翌週、また私はイケメンドクターの部屋にいた。

日勤の終わりに廊下でこっそりと誘われたのだ。

「サンゴの配置換えをしたんだ。雰囲気が変わったよ。見に来ない?」

サンゴ礁の水槽の誘惑には勝てなかった。
あれから夢にも出てくるほど私の心をわしづかみされていたのだから。

また、夕食を共にしてから部屋に行った。
部屋に入り驚いた。
水槽の位置が変わり水槽の前に2人掛けのソファーがあったのだ。

「藤野さんがなんの気も遣わずゆっくりできるよ」
そう言って笑っている。

それって?
まさか、私のためにソファーを買ったとか……はないよねぇ。
さすがにそれはないだろう。私のためになんて考えること自体が図々しい。

私が戸惑っているとイケメンドクターは私の頭に軽く触れてきた。
「何も考えなくていいから、ゆっくり眺めていればいいよ」そう言って微笑んだ。

自分に向けられたイケメンドクターの笑顔に胸が大きく弾けた。
一度弾けた鼓動は収まることなく、聴診器がなくても聞こえるんじゃないかと思うほどばくばくと強く弾んでいた。
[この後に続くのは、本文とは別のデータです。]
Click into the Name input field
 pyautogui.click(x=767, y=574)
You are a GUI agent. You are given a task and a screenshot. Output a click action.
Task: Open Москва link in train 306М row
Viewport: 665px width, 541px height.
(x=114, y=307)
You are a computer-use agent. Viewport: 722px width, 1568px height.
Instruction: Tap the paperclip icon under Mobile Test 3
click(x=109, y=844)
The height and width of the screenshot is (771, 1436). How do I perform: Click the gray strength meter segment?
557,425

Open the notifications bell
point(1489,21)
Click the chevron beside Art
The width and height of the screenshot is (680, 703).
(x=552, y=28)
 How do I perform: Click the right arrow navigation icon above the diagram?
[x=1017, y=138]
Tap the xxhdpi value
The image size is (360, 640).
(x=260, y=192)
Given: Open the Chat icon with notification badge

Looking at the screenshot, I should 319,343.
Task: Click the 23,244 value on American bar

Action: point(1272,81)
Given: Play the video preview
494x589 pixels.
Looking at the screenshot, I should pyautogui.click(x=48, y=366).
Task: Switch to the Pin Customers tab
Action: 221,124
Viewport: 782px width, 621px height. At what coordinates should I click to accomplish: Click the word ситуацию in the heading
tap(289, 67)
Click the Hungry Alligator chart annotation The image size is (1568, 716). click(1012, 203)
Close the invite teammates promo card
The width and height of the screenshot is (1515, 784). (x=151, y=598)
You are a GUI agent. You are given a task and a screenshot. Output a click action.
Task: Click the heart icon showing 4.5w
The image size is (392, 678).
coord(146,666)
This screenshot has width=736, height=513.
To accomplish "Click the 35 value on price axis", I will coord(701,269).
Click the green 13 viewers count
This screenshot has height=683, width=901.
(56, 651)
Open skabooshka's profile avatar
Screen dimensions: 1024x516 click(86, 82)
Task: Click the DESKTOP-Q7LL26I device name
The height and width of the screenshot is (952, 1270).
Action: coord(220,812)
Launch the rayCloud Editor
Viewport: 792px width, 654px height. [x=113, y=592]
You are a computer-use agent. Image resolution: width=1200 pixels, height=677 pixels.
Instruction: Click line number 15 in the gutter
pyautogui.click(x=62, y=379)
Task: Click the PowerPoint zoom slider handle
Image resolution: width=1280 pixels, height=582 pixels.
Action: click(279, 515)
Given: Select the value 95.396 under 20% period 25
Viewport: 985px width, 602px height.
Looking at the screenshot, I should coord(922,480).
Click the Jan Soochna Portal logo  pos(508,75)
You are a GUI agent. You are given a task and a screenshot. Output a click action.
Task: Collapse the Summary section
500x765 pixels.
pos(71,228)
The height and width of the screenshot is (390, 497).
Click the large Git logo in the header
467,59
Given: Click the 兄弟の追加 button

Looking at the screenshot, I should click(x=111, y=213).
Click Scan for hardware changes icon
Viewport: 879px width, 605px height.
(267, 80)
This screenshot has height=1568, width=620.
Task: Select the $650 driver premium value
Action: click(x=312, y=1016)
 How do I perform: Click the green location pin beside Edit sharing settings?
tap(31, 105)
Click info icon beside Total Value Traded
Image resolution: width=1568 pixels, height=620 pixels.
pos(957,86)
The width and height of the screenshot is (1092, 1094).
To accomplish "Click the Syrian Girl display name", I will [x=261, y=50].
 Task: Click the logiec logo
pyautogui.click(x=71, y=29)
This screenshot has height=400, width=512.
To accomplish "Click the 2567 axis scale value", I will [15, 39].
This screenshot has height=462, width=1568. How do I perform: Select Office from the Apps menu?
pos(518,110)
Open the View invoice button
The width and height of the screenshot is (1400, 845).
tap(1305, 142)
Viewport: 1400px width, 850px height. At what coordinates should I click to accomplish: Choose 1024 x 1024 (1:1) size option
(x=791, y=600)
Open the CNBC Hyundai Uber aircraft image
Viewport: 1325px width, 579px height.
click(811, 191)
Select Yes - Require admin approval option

こんなはずじゃなかったと思う自分と、こうなることはわかっていたと思う自分と、こうなることを期待していた自分がいる。

ぎこちなく微笑みを返してソファーに座る。
ちょうど良く身体に馴染む座り心地に驚き、うわっと声が漏れた。

「すごいですね」

「そうでしょ。気持ち良くて昨日もここで居眠りしちゃったよ。藤野さんも気を付けて」

「はい。寝ないようにします。よだれとかつけると大変だし」
へへっと笑うとイケメンドクターは微妙な顔をした。

さすがによだれ発言はまずかった。

「いえっ、よだれはつけませんからっ」

「そうじゃなくて、よだれは付けてもいいよ。ここで居眠りすると狭くて疲れるって言いたかったんだ。2人掛けじゃなくて3人掛けならゆっくり眠れるんだけど、ごめんね」

そう言って私の隣に座った。
距離感にドキッとする。腕が触れ合う程近い。

「2人掛けなら自然にキミの近くに座れるからね」
これは作戦なんだとニヤッと笑った。

おさまりかけていた私の鼓動がまた激しく弾み始める。

思わず肘掛けの方に身体を寄せるように彼から身を引くと、あろうことか少し引きつっている私の顔をのぞき込んでくる。

「藤野のそばにいる権利が欲しいんだ」
私を抱き寄せて耳元で「もう俺にしとけよ」と囁いた。

彼の低く心地よい声に胸がキュンとする。
「いい加減に俺におちてよ」

私の耳たぶに軽くキスをした。
「部屋に呼びたいのもキスしたいのも藤野さんだけだ」

もう彼を押し退ける気はなかった。
私も彼の背中に腕を回して彼の唇を受け入れた。